▸ **TRY IT**: Go through the listing below and reproduce it word for word.

▸ **DATA**:
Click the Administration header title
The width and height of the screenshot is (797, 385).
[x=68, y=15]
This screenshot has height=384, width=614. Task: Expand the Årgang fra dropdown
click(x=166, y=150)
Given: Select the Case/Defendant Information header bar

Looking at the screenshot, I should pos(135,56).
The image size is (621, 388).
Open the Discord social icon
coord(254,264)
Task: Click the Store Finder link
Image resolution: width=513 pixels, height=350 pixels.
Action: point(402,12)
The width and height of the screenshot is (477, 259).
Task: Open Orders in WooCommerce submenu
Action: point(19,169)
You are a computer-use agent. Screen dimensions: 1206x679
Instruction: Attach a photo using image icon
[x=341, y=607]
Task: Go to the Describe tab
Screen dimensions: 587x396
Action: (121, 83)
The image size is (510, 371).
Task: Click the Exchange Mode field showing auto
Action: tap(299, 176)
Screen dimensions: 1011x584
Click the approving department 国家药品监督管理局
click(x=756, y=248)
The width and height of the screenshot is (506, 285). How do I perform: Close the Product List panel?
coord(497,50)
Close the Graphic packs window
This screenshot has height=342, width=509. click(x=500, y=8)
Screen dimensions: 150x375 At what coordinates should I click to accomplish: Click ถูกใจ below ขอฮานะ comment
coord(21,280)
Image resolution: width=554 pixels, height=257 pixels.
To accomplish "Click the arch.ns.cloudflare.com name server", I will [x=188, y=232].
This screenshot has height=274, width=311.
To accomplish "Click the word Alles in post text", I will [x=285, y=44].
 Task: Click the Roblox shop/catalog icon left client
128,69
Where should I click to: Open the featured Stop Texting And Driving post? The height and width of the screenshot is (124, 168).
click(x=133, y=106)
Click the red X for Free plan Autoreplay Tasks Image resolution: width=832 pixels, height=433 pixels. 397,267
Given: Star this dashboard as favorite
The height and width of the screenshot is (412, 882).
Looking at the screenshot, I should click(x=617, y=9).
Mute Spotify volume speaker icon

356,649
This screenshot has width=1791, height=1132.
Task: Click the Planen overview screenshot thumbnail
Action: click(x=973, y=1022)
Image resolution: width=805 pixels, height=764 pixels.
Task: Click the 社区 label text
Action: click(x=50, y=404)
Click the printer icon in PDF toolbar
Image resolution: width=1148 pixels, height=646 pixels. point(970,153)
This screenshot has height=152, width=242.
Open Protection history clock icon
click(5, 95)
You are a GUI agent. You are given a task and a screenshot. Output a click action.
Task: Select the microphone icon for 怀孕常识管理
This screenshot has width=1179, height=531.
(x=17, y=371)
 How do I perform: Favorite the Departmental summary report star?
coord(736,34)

▸ **SOLUTION TO THE EXERCISE**:
Click the Administration header title
The width and height of the screenshot is (797, 385).
[x=68, y=15]
This screenshot has height=384, width=614. Task: Expand the Årgang fra dropdown
click(x=166, y=150)
Given: Select the Case/Defendant Information header bar

Looking at the screenshot, I should pos(135,56).
The image size is (621, 388).
Open the Discord social icon
coord(254,264)
Task: Click the Store Finder link
Image resolution: width=513 pixels, height=350 pixels.
Action: point(402,12)
The width and height of the screenshot is (477, 259).
Task: Open Orders in WooCommerce submenu
Action: point(19,169)
You are a computer-use agent. Screen dimensions: 1206x679
Instruction: Attach a photo using image icon
[x=341, y=607]
Task: Go to the Describe tab
Screen dimensions: 587x396
Action: (121, 83)
The image size is (510, 371).
Task: Click the Exchange Mode field showing auto
Action: tap(299, 176)
Screen dimensions: 1011x584
Click the approving department 国家药品监督管理局
click(x=756, y=248)
The width and height of the screenshot is (506, 285). How do I perform: Close the Product List panel?
coord(497,50)
Close the Graphic packs window
This screenshot has height=342, width=509. click(x=500, y=8)
Screen dimensions: 150x375 At what coordinates should I click to accomplish: Click ถูกใจ below ขอฮานะ comment
coord(21,280)
Image resolution: width=554 pixels, height=257 pixels.
To accomplish "Click the arch.ns.cloudflare.com name server", I will [x=188, y=232].
This screenshot has height=274, width=311.
To accomplish "Click the word Alles in post text", I will [x=285, y=44].
 Task: Click the Roblox shop/catalog icon left client
128,69
Where should I click to: Open the featured Stop Texting And Driving post? The height and width of the screenshot is (124, 168).
click(x=133, y=106)
Click the red X for Free plan Autoreplay Tasks Image resolution: width=832 pixels, height=433 pixels. 397,267
Given: Star this dashboard as favorite
The height and width of the screenshot is (412, 882).
Looking at the screenshot, I should click(x=617, y=9).
Mute Spotify volume speaker icon

356,649
This screenshot has width=1791, height=1132.
Task: Click the Planen overview screenshot thumbnail
Action: click(x=973, y=1022)
Image resolution: width=805 pixels, height=764 pixels.
Task: Click the 社区 label text
Action: click(x=50, y=404)
Click the printer icon in PDF toolbar
Image resolution: width=1148 pixels, height=646 pixels. point(970,153)
This screenshot has height=152, width=242.
Open Protection history clock icon
click(5, 95)
You are a GUI agent. You are given a task and a screenshot. Output a click action.
Task: Select the microphone icon for 怀孕常识管理
This screenshot has width=1179, height=531.
(x=17, y=371)
 How do I perform: Favorite the Departmental summary report star?
coord(736,34)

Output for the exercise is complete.